Records from a data source —
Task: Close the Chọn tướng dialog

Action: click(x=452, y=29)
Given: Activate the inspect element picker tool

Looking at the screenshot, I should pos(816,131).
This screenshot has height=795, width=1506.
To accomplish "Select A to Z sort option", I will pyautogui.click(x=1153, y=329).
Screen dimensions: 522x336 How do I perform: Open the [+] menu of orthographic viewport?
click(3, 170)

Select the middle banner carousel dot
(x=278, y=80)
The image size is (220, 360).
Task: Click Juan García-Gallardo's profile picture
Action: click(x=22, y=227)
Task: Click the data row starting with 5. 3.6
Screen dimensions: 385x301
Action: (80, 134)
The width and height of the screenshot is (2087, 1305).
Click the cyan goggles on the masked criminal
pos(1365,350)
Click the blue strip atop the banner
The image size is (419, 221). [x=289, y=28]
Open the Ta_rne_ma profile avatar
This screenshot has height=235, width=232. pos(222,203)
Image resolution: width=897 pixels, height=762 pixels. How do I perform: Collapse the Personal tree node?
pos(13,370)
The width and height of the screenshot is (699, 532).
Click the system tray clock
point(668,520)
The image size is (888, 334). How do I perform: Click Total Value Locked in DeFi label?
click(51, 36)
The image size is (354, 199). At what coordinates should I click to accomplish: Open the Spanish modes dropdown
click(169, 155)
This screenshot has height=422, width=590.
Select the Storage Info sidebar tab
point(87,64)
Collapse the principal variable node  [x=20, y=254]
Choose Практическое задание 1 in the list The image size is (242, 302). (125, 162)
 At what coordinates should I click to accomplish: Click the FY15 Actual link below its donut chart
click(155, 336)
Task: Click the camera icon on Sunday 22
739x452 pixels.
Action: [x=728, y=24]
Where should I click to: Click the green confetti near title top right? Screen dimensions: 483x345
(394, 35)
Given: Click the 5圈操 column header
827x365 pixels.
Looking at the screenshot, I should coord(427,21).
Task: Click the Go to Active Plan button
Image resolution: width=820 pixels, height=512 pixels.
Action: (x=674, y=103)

Exercise — Out of the data above, set down the lines from the one with "Select the middle banner carousel dot" to the one with "Task: Click the camera icon on Sunday 22", both included, exactly as written and with no additions.

Output —
Select the middle banner carousel dot
(x=278, y=80)
The image size is (220, 360).
Task: Click Juan García-Gallardo's profile picture
Action: click(x=22, y=227)
Task: Click the data row starting with 5. 3.6
Screen dimensions: 385x301
Action: (80, 134)
The width and height of the screenshot is (2087, 1305).
Click the cyan goggles on the masked criminal
pos(1365,350)
Click the blue strip atop the banner
The image size is (419, 221). [x=289, y=28]
Open the Ta_rne_ma profile avatar
This screenshot has height=235, width=232. pos(222,203)
Image resolution: width=897 pixels, height=762 pixels. How do I perform: Collapse the Personal tree node?
pos(13,370)
The width and height of the screenshot is (699, 532).
Click the system tray clock
point(668,520)
The image size is (888, 334). How do I perform: Click Total Value Locked in DeFi label?
click(51, 36)
The image size is (354, 199). At what coordinates should I click to accomplish: Open the Spanish modes dropdown
click(169, 155)
This screenshot has height=422, width=590.
Select the Storage Info sidebar tab
point(87,64)
Collapse the principal variable node  [x=20, y=254]
Choose Практическое задание 1 in the list The image size is (242, 302). (125, 162)
 At what coordinates should I click to accomplish: Click the FY15 Actual link below its donut chart
click(155, 336)
Task: Click the camera icon on Sunday 22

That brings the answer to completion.